7 “Refrescos” caseros y saludables para hidratarte con sabor (y sin azúcar añadido)
Cuando llega el calor, muchas personas buscan alternativas a los refrescos convencionales. El problema es que la mayoría de las bebidas comerciales contienen grandes cantidades de azúcar o edulcorantes que mantienen nuestro paladar acostumbrado a sabores excesivamente dulces.
La buena noticia es que el agua no tiene por qué ser aburrida. Con frutas, hierbas aromáticas y especias podemos crear bebidas refrescantes, atractivas y llenas de sabor sin necesidad de añadir azúcar.
¿Por qué nos gustan tanto las bebidas aromatizadas?
Nuestro cerebro está programado para responder a los aromas. De hecho, gran parte de lo que percibimos como «sabor» procede del olfato. Por eso una simple rodaja de limón, unas hojas de hierbabuena o un poco de canela pueden transformar completamente la experiencia de beber agua.
Además, las frutas y especias liberan compuestos aromáticos que aportan sensación de frescor y hacen más fácil alcanzar una hidratación adecuada durante el día.
Una curiosidad histórica: el origen de las aguas aromatizadas
Mucho antes de que existieran los refrescos industriales, diferentes culturas ya preparaban bebidas refrescantes con frutas, hierbas y especias.
Los romanos solían aromatizar el agua con hierbas y flores. En Oriente Medio eran habituales las bebidas elaboradas con agua, cítricos, agua de rosas o especias. Y en el Mediterráneo se han consumido durante siglos infusiones frías de menta, limón o canela para combatir el calor.
En realidad, las aguas infusionadas modernas no son una moda nueva: son una versión actualizada de una tradición muy antigua.
¿Cómo preparar un refresco saludable?
La fórmula es muy sencilla:
- Elige una base
- Agua fría con o sin gas.
- Té frío.
- Infusión fría.
- Añade frutas o verduras
- Limón.
- Lima.
- Naranja.
- Frutos rojos.
- Melón.
- Piña.
- Pepino.
Puedes utilizarlas en rodajas, trituradas parcialmente o combinadas entre sí.
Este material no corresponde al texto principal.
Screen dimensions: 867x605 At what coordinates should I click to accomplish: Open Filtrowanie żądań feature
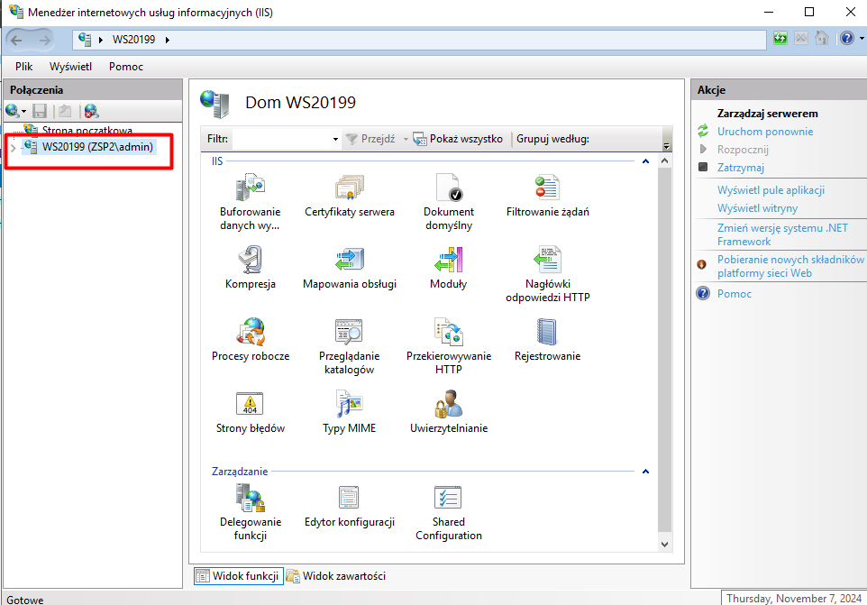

- Potencia el sabor con aromas naturales
- Hierbabuena.
- Menta.
- Canela.
- Jengibre.
- Vainilla.
- Cardamomo.
- Anís estrellado.
- Dale un toque especial
- Hielo picado.
- Cubitos con fruta congelada.
- Cubitos elaborados con infusiones.
- Cubitos con café frío.
¿Aportan los mismos beneficios que comer fruta?
No exactamente.
Aunque estas bebidas contienen parte de los compuestos aromáticos y algunos nutrientes de la fruta, no sustituyen a una ración de fruta entera. La fruta aporta fibra, mayor saciedad y una matriz alimentaria que se pierde parcialmente cuando se exprime o se infusiona.
Por eso recomendamos utilizarlas como una forma de hacer más agradable la hidratación, no como sustituto de frutas y verduras.
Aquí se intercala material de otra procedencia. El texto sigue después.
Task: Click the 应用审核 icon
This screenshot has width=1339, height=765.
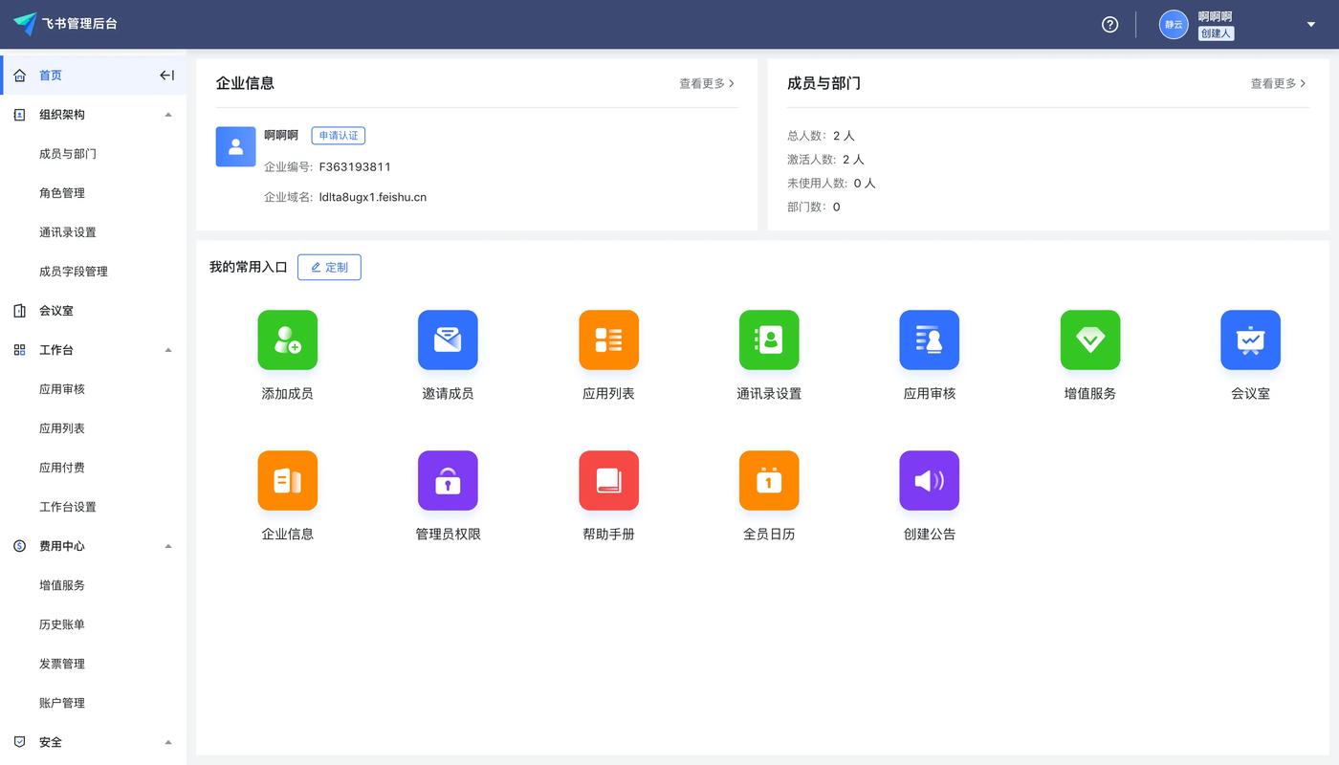Action: (929, 339)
La mejor bebida para hidratarse sigue siendo el agua.
Sin embargo, si añadir frutas, especias o hierbas aromáticas te ayuda a beber más agua y a reducir el consumo de refrescos azucarados, es una estrategia sencilla, saludable y sostenible.
Porque cuidar tu hidratación no tiene por qué ser complicado: a veces basta con una rodaja de limón, unas hojas de menta y un poco de imaginación.